Leading off is “Funny Feeling (Not Exactly Normal)” by Deshead (a Canadian producer), which could have been an outtake from Lou Barlow’s most recent record Emoh. That is, until he rhymes “Wash it down the hard way / ‘cause the whiskey makes me think” with “I’ve got a funny feeling / I’ve just lost you, man that stinks.” Actually, on second thought, Barlow could have written that. Andy Conrad’s “Evergreen” despite its title and snow-covered lyrics (“Evergreen I can’t believe a blossom in the snow”) is pure Jon Brion-style California pop, meaning it’s catchy as hell. Settles’ “Jill of All Trades” is one of his most graceful and aching songs yet, a marked contrast to last year’s lighthearted “Dust Goggles.” Elliott Smith’s influence is all over this dark meditation, from the scrape of the strings to the echo in his hushed voice. It’s easy to see how “Captain I Fear,” by Britain’s Plushbaby, made the cut. It’s a slice of Lemonhead pop pie; they channel all of Evan Dando’s slacker charm, maintaining the illusion despite the piano and kazoo-like keys.

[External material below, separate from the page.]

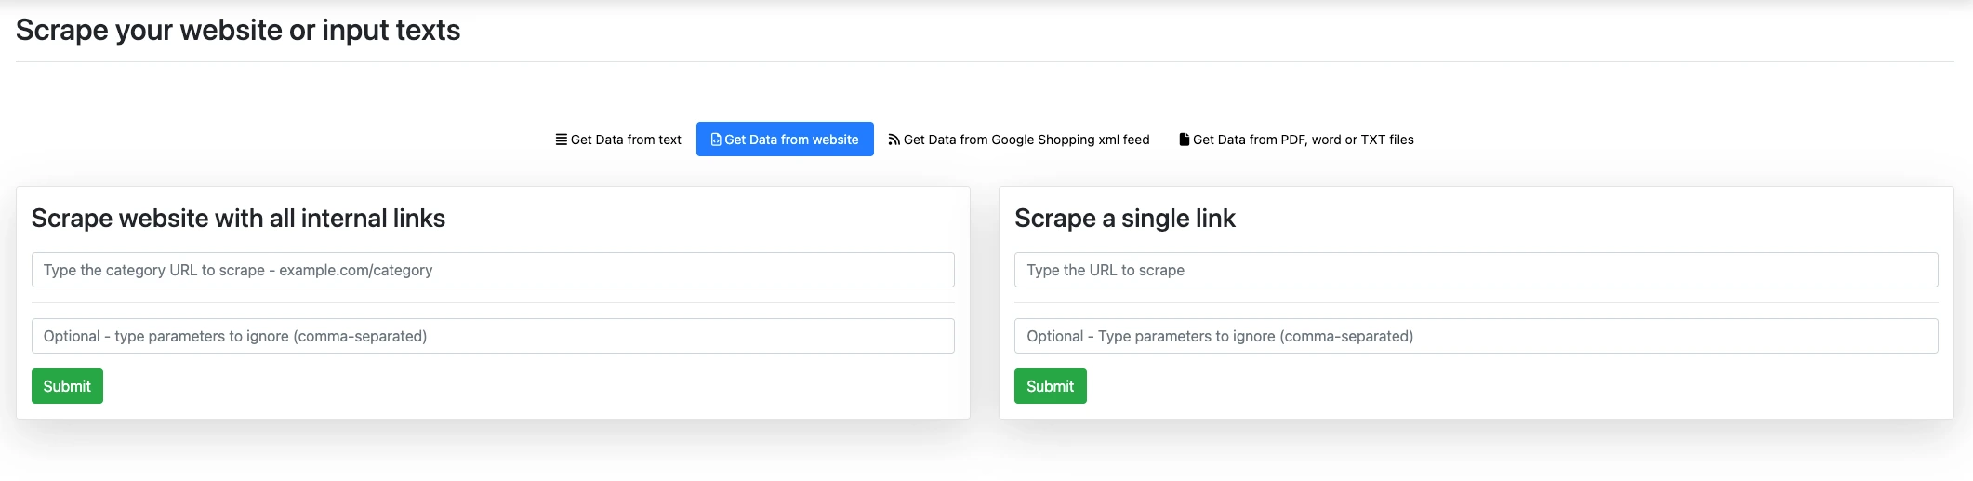Click the divider line between the internal links fields
This screenshot has height=481, width=1973.
[x=493, y=303]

With more to choose from this year, Settles decided to venture beyond the Americana that for the most part dominated the first year’s selections, even recruiting help to pick the best from the more than forty songs he received. The expanded scope may have resulted in the only misstep, the operatic dirge “A Spoonful of Honey” from the Magnetic Nonsense. Even in a collection this diverse it stands out, and not in a good way, and it is especially jarring following the feel-good instrumental “Stars May Fall,” courtesy of Oliver Bixby.
Sometimes the stories behind the songs are as good as the songs themselves. Amsterdam artist and musician Graindog wrote the immensely likeable “Almost in the Sixties” to be one of the soundtracks for installation pieces for an art exhibit he did later in the year. J. Matthew Gerken wrote his song “Kid Gloves Hands Surplus to Big Sugar: Benjamin Harrison” as part of a trio who wrote songs saluting every US president, which conveniently worked out to fourteen each. Whatever their motivation, these songwriters have taken a unique challenge and succeeded, often impressively.